Song YQ 等[43]设计并合成了两对形态不同的自佐剂多肽疫苗,多肽疫苗通过自组装五肽FF-Amp-FF(AmpF)或FFPFF(PF)与E7 片段结合,形成两种纳米纤维疫苗AmpF-E7(AmpF-E749-57和AmpFE744-57)和两种纳米颗粒疫苗PF-E7(PF-E749-57和PFE744-57)。多肽疫苗诱导树突状细胞(dendritic cell,DC)的成熟,抗原呈递的免疫学结果显示,所得多肽疫苗具有自佐剂特性。与PF-E7 相比,AmpF-E7 在DC 中内化增强,保留时间延长,因而其在DCs 成熟、淋巴结聚集、细胞毒性T 淋巴细胞浸润肿瘤组织,以及最终溶解肿瘤细胞等方面的性能更高。在流式细胞术和细胞摄取实验中,用多肽疫苗AmpF-E7 处理细胞的定量荧光强度明显高于游离抗原,证明纳米纤维多肽疫苗能改善细胞对抗原的摄取。
2.4 细胞培养
自组装多肽水凝胶可提供类似细胞外基质(extracellular matrix,ECM)的微环境,有利于细胞的黏附、增殖、迁移和分化,可用于细胞的体外培养。
Fukunaga K 等[44]设计的多肽E1Y9(Ac-EYEYKYEYKY-NH2),可在含钙离子溶液中自组装成具有β 折叠构象的纳米纤维,进而形成水凝胶。

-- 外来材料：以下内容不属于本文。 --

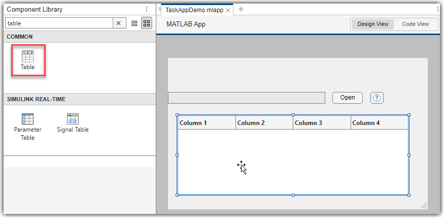Switch to Code View
Viewport: 444px width, 218px height.
coord(415,24)
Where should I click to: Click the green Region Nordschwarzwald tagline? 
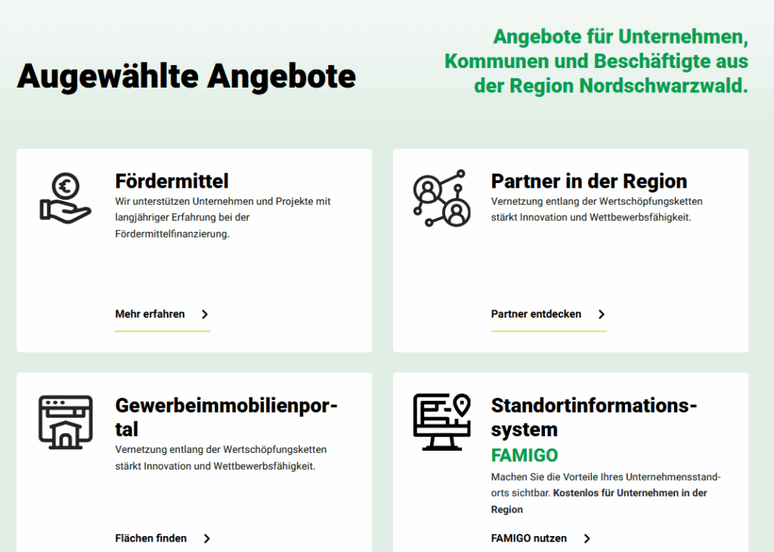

具有钙离子响应的E1Y9 自组装多肽水凝胶可以制备出串状和球形水凝胶,这种球形水凝胶不仅提供了与细胞相容的环境,还可以模拟自然组织或器官形状,为细胞创造良好的结构支撑,适用于细胞的3D 培养。Tsutsumi H 等[45]通过将E1Y9 与生物活性部分偶联,进一步设计了E1Y9 的衍生物E1Y9-RGDS(Ac-EYEYKYEYKY-GGG-RGDS -NH2)。E1Y9-RGDS 保持了多肽的自组装特性,且在将其与成纤维细胞3T3-L1 共同培养时发现,E1Y9-RGDS 水凝胶会促进3T3-L1 的粘附和分化,而且不会引起免疫反应和组织炎症。
Ai S 等[46]设计的自组装多肽Biotin-DFYIGSRGD 可在溶液中自组装成超分子多肽水凝胶(supramolecular peptide hydrogel,SupraGel),将人乳腺癌细胞MCF-7、小鼠乳腺癌细胞4T1 以及小肠干细胞ISCs 分别与SupraGel 培养时发现,3 种细胞都可以有效地分裂成细胞球体,且该球体形态可以提高细胞存活率,增加生长因子的分泌和保持细胞的多功能性。与传统的2D 培养细胞相比,3D 培养细胞球明显更能模拟天然组织和体内环境,从而在细胞生物学研究、组织工程和药物筛选中发挥更大的应用潜力。
2.5 组织工程
组织工程方法由3 个关键要素(支架、细胞、生长因子)组成[47],其中支架是提供细胞仿生环境的关键。自组装多肽支架因有良好的生物相容性、可调控的生物降解性,已用于神经、脊髓和骨组织工程中。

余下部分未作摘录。